### Instructions to follow
So that nothing is lost, restate each entry exactly as supplied.
━━━━━━━━━━━━━━━━━━━━━━━━━━━━━━
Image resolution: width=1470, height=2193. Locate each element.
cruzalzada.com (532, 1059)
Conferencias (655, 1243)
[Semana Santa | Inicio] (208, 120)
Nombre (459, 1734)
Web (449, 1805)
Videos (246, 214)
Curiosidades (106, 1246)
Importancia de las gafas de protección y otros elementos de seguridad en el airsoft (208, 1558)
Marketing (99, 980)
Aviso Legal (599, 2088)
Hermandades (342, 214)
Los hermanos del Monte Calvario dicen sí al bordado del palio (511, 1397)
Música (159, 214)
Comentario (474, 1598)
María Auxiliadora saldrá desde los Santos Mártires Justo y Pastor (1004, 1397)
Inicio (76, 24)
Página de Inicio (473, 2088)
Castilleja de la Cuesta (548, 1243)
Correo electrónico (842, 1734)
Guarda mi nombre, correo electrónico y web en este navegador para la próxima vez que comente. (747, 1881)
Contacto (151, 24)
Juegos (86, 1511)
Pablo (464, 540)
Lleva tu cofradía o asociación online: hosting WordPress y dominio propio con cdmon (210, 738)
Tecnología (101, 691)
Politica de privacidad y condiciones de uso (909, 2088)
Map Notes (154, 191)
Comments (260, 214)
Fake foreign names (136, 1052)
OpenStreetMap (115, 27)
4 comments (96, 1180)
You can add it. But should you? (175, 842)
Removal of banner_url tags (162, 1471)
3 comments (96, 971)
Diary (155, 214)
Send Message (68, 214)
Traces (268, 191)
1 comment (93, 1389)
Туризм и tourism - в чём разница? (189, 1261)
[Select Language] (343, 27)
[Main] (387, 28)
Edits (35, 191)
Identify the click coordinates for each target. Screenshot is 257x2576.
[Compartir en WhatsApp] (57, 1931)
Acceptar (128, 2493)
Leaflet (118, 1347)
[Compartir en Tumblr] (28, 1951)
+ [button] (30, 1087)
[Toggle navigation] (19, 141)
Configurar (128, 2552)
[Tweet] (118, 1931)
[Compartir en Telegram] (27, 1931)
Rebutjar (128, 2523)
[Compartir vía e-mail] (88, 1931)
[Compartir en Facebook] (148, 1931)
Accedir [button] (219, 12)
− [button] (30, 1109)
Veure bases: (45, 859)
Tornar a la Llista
━━━━━━━━━━━━━━━━━━━━━━━━━━━━━━
### Result for this exercise
Image resolution: width=1470, height=2193. Locate each element.
cruzalzada.com (532, 1059)
Conferencias (655, 1243)
[Semana Santa | Inicio] (208, 120)
Nombre (459, 1734)
Web (449, 1805)
Videos (246, 214)
Curiosidades (106, 1246)
Importancia de las gafas de protección y otros elementos de seguridad en el airsoft (208, 1558)
Marketing (99, 980)
Aviso Legal (599, 2088)
Hermandades (342, 214)
Los hermanos del Monte Calvario dicen sí al bordado del palio (511, 1397)
Música (159, 214)
Comentario (474, 1598)
María Auxiliadora saldrá desde los Santos Mártires Justo y Pastor (1004, 1397)
Inicio (76, 24)
Página de Inicio (473, 2088)
Castilleja de la Cuesta (548, 1243)
Correo electrónico (842, 1734)
Guarda mi nombre, correo electrónico y web en este navegador para la próxima vez que comente. (747, 1881)
Contacto (151, 24)
Juegos (86, 1511)
Pablo (464, 540)
Lleva tu cofradía o asociación online: hosting WordPress y dominio propio con cdmon (210, 738)
Tecnología (101, 691)
Politica de privacidad y condiciones de uso (909, 2088)
Map Notes (154, 191)
Comments (260, 214)
Fake foreign names (136, 1052)
OpenStreetMap (115, 27)
4 comments (96, 1180)
You can add it. But should you? (175, 842)
Removal of banner_url tags (162, 1471)
3 comments (96, 971)
Diary (155, 214)
Send Message (68, 214)
Traces (268, 191)
1 comment (93, 1389)
Туризм и tourism - в чём разница? (189, 1261)
[Select Language] (343, 27)
[Main] (387, 28)
Edits (35, 191)
Identify the click coordinates for each target. Screenshot is 257x2576.
[Compartir en WhatsApp] (57, 1931)
Acceptar (128, 2493)
Leaflet (118, 1347)
[Compartir en Tumblr] (28, 1951)
+ [button] (30, 1087)
[Toggle navigation] (19, 141)
Configurar (128, 2552)
[Tweet] (118, 1931)
[Compartir en Telegram] (27, 1931)
Rebutjar (128, 2523)
[Compartir vía e-mail] (88, 1931)
[Compartir en Facebook] (148, 1931)
Accedir [button] (219, 12)
− [button] (30, 1109)
Veure bases: (45, 859)
Tornar a la Llista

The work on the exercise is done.